Ces braves (!) élèves le firent chèrement payer à mon collègue André tant le jour de la remise des bulletins que lors de leurs premières retrouvailles, 20 ans plus tard. La boîte à lettres de son domicile (sis à Ewèréville: «Ça ne s'invente pas, précisait Roger») était copieusement arrosée par les plus excités de ces garnements! Vous avez compris?...
Jean-Jacques Letesson, avec son air angélique, m'apprend que Jean-Marie Delobel ne le supportait pas: il se retrouvait régulièrement exclu de la classe; je lui ai  fait répéter tant ça me paraissait incongru.  

J’avoue que je n’ai pas tout gobé des propos rapportés: on a tendance à en remettre lorsqu’on parle du «bon vieux temps».

Luc Benoît, après m'avoir rappelé son nom, s'empressa de m'annoncer qu'il était devenu médecin, comme si c'était inimaginable pour moi. Si je ne l'avais pas déjà entendu dire, je crois que je serais tombé de ma chaise...
D'autres aussi avaient 
«bien réussi dans la vie», mais ils n'en parlaient pas, on n'était pas là pour ça.
Après le deuxième verre de vin blanc, n
ous avons reçu un coup de fil en direct du fin fond de la France. Benoît Fettweis 
– installé dans la région de Béziers – prenait des nouvelles du vin de son cru, généreusement offert pour l'occasion. Très apprécié, d'où un unanime "Meerci Benoît, meerci Benoît, meerciii!».

J'ai encore eu le plaisir de parler plus personnellement avec Albert Cornet, incontestablement un type bien, avant la photo traditionnelle. A 20h, il était plus que temps pour moi de regagner mes pénates. 

             
Je dois ajouter que je rencontre régulièrement Pierrot Jamin: nous faisons tous deux partie de la confrérie des Cliniclowns de Verviers (voir photo ci-dessous) 

            Clown Pyjama 2013                  


Petite anecdote: peu avant de quitter cette fraternelle assemblée, la place Verte, joyeusement décorée à l'occasion du jogging des enfants des écoles, vit deux bandes de jeunes Noirs1 s'affronter violemment: des Verviétois contre des envahisseurs liégeois. Ces derniers, sans doute surpris par le déploiement policier en cette journée festive, détalaient comme des lapins, sautant lestement les cordes délimitant le parcours, en direction de la rue du Brou. Il paraît que ces groupes d’adolescents n’en étaient pas à leur coup d’essai.
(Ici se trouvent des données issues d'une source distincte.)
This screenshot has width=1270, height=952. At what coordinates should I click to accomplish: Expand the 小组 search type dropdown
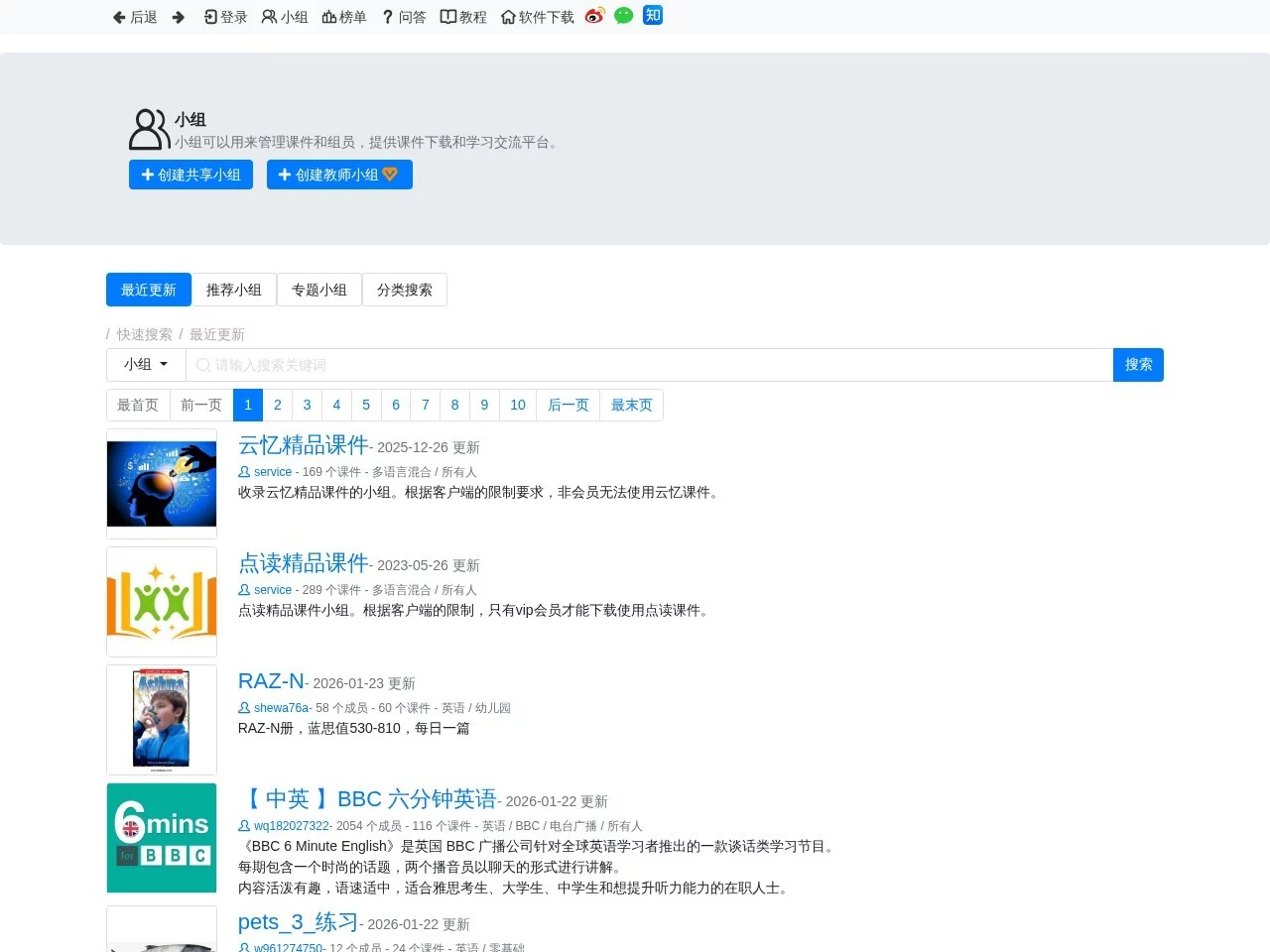click(146, 365)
          Anciens-1973-place-du-Martyr-copie-1.JPG
Si mes renseignements sont bons, le souper des retrouvailles s’est très bien passé et s’est terminé par un (un?) pousse-café sur la place du Martyr.
Une réunion très pacifique: autres temps, autres mœurs!      
      
 

 Le quotidien Le Jour Verviers (pages locales de L'Avenir) relata ce fait divers sans mentionner une seule fois que ces jeunes gens étaient tous noirs de peau, ce qui était pourtant surprenant et bien visible: de l'antiracisme à l'envers!